# Actions à mener:
1. D'après l'extrait du document, dans quel lycée l'homme décrit est-il nommé professeur au Maroc ?
2. Rédigez la suite de l'extrait du document, ce passage biographique sur un professeur parti au Maroc, en reprenant après sa dernière phrase.

# Extrait du document:
####

Il décide de quitter le France, sans doute à la recherche d’un climat plus propice à sa santé défaillante. En 1019, il part au Maroc, y est nommé professeur au lycée Gouraud à Rabat. Il enseigne aux classes de Rhétoriques avant que d’être promu à l'Institut des Hautes Études Marocaines. Il aura l’honneur d’être révoqué par le gouvernement de Vichy, ce qui en dit long sur son indépendance d’esprit.

####

# Données fournies:
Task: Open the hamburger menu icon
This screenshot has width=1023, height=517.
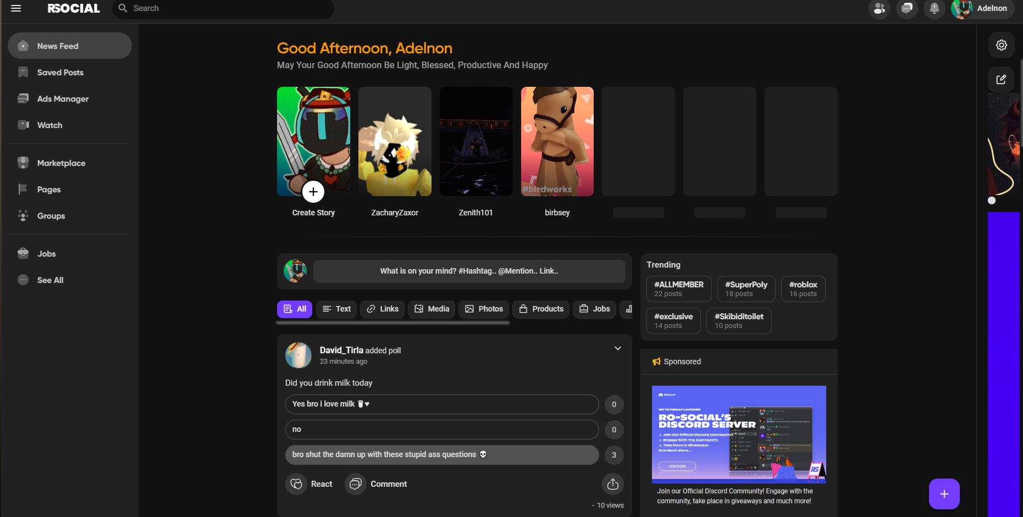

####

# Réponses:
1. Au lycée Gouraud, à Rabat.

2.
Tout en enseignant, il se lance dans l’aventure éditoriale, en dirigeant les éditions Félix Moncho. Il se fait journaliste et supervise également deux revues : les revues Maroc, La vie marocaine illustrée. Insatiable témoin de son époque il publie des chroniques dans le quotidien Maroc matin. Il se fait connaître par son combat contre le fascisme et propose des conférences sur la menace que font peser les croix de feu, leurs chefs et leur programme. Il est interné en 1942 et 1943 pour activités en faveur de la résistance par le gouvernement de Vichy qui l’avait déjà exclu de l’enseignement.
Ce portrait ne peut que vous inciter à lire Cailloute et à honorer ainsi la mémoire de ce grand personnage qui devrait faire la gloire d’Orléans.